Food Pantry in great need of monetary donations
Tony Araque of Chicago delivers food last year at the Niles Township Food Pantry. | Mike Isaacs~Sun-Times Media
Article Extras
Updated: January 3, 2012 8:36AM
Even though Niles Township Food Pantry Director Cynthia Carranza recently marked her fifth anniversary at her important job, she is not accustomed to feeling the way she feels now.
“I’m nervous,” she said. “I don’t remember feeling nervous before, even when things became difficult and everyone else was nervous, but I’m nervous now.”
The need for food has never been this great before, a refrain that has been sounded by the Food Pantry since the crippling recession emerged several years ago.
Carranza knows that it’s human nature for people to become “desensitized” to this message when the message is repeated for so long. She knows that people have their own struggles in such bruising times, but she also knows that many people can’t afford food right now.
“Like anything else, people start to become numb to the message,” she said. “That’s human nature. It’s natural.”
Reporters who have called her to write stories on the Food Pantry seem to want a new angle to make them more interesting, she said.
“But the story hasn’t changed because the recession is still being felt so strongly,” she said. “We can’t become desensitized to this situation because people can’t not eat. That’s not an option. We’re still feeling the effects of the economy.”
Carranza, Niles Township Supervisor Lee Tamraz and the Niles Township Board of Trustees are all united in making sure that all people who are eligible for food will be served by the Food Pantry.
“We refuse to allow this place to run out of food and to send someone away hungry,” Carranza said.
But it’s a mission that’s becoming more difficult to fulfill as more people in situations they never imagined seek out the pantry for help.
In October, the Food Pantry set a record for a non-holiday month by serving 1,353 households and 3,543 individuals. That’s more individuals than were served at the Food Pantry in the holiday month of November, 2009, when food delivery is at its highest.
The totals for this month have not been calculated yet but through Nov. 18, the pantry served 1,694 households. An area dentist donated 100 turkeys and the village of Skokie also donated turkeys or the pantry would have fallen short of Thanksgiving birds for the first time in its history.
Carranza said that it’s almost certain that the Food Pantry will set a record this month, too, and will have given away more turkeys than any previous Thanksgiving.
Many area organizations have held food drives for the Pantry including one currently sponsored by the Village of Skokie. Carranza said there currently are 11 different food drives to benefit the Food Pantry.
The pantry is grateful for the help, she said, but it’s money donations that are most needed now.

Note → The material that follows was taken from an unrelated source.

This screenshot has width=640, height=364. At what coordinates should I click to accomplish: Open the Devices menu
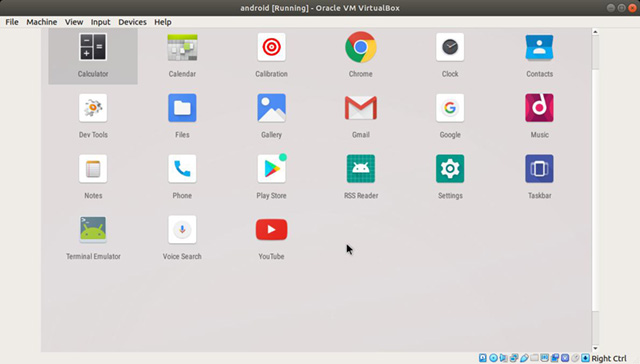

The Review usually publishes what kinds of foods and goods are accepted by the Food Pantry, but this year, the Pantry is seeking monetary donations much more than food.

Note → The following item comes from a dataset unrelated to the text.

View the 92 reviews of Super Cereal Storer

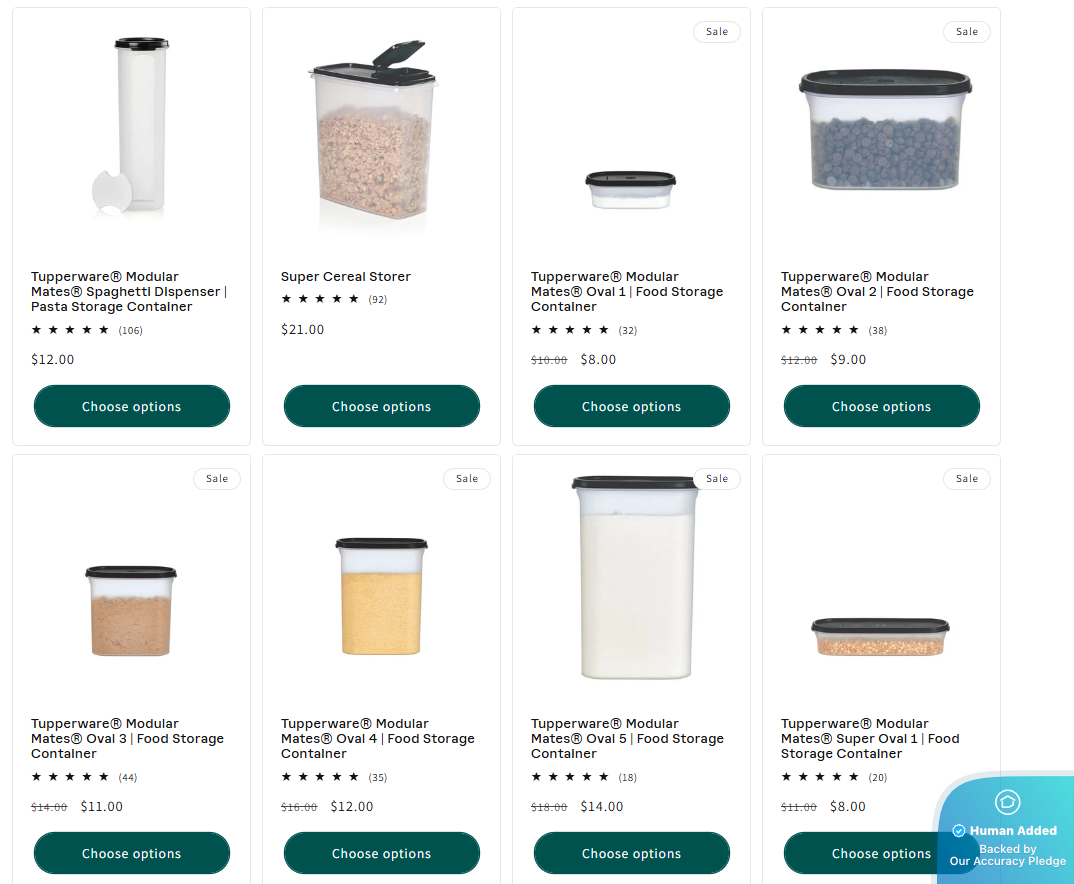pos(377,299)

Food drives are labor intensive for pantry personnel, Carranza noted, and it’s never known exactly what will come in. It’s difficult to depend on food from these drives, she said.
But perhaps an even more important reason for the need for money is the rising cost of food.
When Carranza began five years ago, the food budget was about $500 a month because fewer people used the Food Pantry and the money went a much longer way. Now, the monthly budget is a minimum of $5,000 a month and doesn’t include all the food it once did nor does it include transportation and other peripheral costs.
The Food Pantry no longer buys eggs or non-powdered milk because the money simply isn’t in the budget. And not only have costs spiked but there are possible funding cuts in the Food Pantry’s future, she lamented.
Many people expected that this holiday season would be significantly better than the last, but Carranza wasn’t one of them.
“I’m a very bottom line, realistic person,” she said. “I understand the idea of believing things are getting better but I just didn’t see any signs of it here.”
She still doesn’t.
“I thought it was going to take some time before we’d see a difference,” she said. “But in the mean time, people have to eat an we need people’s help.”
To make a monetary donation, make out a check to the Niles Township Food Pantry Foundation and mail it to the Niles Township Food Pantry, 5225 Main St., Skokie 60077. People can stop by the pantry office as well.